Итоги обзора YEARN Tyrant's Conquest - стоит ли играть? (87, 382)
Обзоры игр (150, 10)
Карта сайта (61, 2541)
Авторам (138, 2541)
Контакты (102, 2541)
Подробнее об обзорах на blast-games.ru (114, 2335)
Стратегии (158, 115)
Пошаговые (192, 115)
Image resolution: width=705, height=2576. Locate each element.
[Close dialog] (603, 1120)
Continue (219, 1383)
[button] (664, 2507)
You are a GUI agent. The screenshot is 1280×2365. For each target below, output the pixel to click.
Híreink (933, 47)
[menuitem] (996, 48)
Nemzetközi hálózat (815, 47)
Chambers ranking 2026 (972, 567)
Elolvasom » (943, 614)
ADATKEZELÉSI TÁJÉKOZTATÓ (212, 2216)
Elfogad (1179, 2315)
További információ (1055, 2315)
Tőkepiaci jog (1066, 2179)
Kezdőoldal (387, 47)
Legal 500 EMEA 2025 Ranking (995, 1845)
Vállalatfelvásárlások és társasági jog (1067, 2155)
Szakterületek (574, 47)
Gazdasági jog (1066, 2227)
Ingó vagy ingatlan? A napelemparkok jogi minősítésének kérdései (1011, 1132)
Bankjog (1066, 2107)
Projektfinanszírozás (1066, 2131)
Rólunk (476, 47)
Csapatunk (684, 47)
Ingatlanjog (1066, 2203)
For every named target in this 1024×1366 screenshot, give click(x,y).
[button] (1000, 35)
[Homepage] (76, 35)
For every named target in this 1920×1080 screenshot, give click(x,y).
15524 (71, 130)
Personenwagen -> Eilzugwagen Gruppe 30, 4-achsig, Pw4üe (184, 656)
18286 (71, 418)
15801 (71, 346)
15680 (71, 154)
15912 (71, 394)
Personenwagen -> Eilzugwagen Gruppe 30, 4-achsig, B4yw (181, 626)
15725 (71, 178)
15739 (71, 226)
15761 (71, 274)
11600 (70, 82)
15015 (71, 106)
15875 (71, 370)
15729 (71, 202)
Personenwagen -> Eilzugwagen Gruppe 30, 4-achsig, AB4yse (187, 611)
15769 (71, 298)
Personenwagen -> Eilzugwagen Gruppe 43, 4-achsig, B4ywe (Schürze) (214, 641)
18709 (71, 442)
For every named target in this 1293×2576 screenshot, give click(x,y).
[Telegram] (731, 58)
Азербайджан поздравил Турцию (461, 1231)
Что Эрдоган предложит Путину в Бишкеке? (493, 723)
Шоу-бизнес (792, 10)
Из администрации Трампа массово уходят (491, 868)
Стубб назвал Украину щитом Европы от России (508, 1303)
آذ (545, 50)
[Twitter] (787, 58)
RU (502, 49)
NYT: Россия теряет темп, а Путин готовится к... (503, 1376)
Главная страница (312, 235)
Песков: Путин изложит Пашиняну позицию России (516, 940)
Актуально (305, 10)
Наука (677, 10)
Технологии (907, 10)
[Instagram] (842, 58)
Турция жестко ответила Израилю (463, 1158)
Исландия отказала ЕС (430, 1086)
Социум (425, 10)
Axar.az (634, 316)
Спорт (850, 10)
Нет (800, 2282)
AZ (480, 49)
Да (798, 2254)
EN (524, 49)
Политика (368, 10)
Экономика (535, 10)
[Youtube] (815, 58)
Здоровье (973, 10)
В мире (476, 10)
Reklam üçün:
******
Task statement:
Your answer should be a single number, which is the count of lines in the data above that include the word "Eilzugwagen".

Solution for this problem:
4